TASK INPUT ::
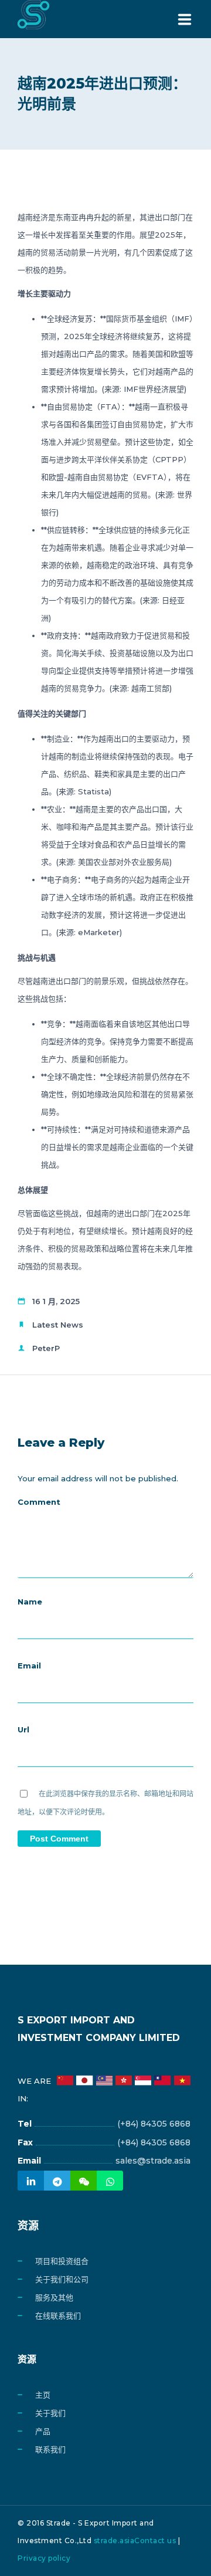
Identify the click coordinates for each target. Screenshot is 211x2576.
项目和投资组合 (62, 2261)
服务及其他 (54, 2297)
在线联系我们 (58, 2315)
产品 (42, 2431)
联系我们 (50, 2449)
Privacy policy (44, 2558)
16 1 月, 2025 (56, 1301)
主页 (42, 2394)
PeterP (46, 1348)
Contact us (155, 2540)
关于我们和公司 (62, 2279)
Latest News (57, 1324)
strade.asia (114, 2540)
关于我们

TO DO :: The reply must consist solely of the lines from the one containing "主页 (42, 2394)" through the last line of the data, reproduced exactly.

COMPLETED EXERCISE ::
主页 (42, 2394)
PeterP (46, 1348)
Contact us (155, 2540)
关于我们和公司 (62, 2279)
Latest News (57, 1324)
strade.asia (114, 2540)
关于我们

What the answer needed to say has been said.